If you can upgrade your air filtration and ventilation system to a HEPA quality, that catches virus particles and other debris from the air (or, if yours already does), you should market this.  Feeling safe during these times is a key need of your residents.

Embrace Working From Home:

Even when this crisis has passed, more people will likely work part of their week at home.  Is there a way you can help meet these needs?

If you’ve been doing renovations to your apartments, maybe you want to start incorporating a ‘home office niche’ into them.  People will not want to work from their kitchen table long term, so having a dedicated workspace, even if it is only closet size, will go a long way.

Can you break up the seating areas in your community spaces, whether that be a roof deck, or the clubhouse to allow for more social distancing, or the ability to work ‘from home’ while still being outside of the apartment?

More time at home also means more desire for social interaction on site.  Focusing on creating experiences for residents before, during, and after work will attract and retain a disproportionate percentage of residents.  Maybe it’s something as simple as having coffee available in the lobby or better common area WiFi.

Upgrade Connection and Service

Ultimately, it’s about improving the Renter Experience at your property.

With residents working from home and spending more time at home, they will come to expect more from site staff.  Cleanliness of the site, promptness and reliability of maintenance, and higher levels of service will all be desired.  This can become a source of higher rents, as many will be willing to pay for this when contrasted against the ‘standard menu of services’ they are currently receiving from your competition.

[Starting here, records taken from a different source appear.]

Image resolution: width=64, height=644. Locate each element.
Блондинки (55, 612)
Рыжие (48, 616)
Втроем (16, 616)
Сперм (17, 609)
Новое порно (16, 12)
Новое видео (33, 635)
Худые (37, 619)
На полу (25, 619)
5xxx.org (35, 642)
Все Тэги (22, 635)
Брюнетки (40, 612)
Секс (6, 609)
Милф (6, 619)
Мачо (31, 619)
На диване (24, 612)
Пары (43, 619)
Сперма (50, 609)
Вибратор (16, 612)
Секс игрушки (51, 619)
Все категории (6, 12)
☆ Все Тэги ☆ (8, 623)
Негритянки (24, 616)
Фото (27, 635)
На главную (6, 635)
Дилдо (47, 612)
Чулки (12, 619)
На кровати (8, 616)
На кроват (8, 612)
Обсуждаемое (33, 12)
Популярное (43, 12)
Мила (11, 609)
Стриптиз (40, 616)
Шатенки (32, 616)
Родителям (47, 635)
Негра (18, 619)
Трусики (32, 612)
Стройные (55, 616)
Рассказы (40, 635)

Focusing on the total resident experience will be key.  You will want to build some stickiness into your community.  If you do not have the staff to handle the higher service needs, you might be able to outsource some of this to a third party vendor.  They key is to think creatively about your residents’ needs.  Owners and operators who can fill this need will find their properties in high demand.

Take Action

Whether you are currently doing OK in the current environment or not, the Covid crisis is accelerating some trends and forcing some changes.  What I learned from the last crisis, is you need to move forward quickly.  Run into the crisis.  Be decisive.

I suspect we are entering into a longer term downturn.  By moving forward and making changes now, you can gain market share, and stabilize your financial situation, should things get worse from here.  And, if I’m wrong and the market recovers quickly, you will find yourself in a much better place than you would have otherwise had you not made the changes.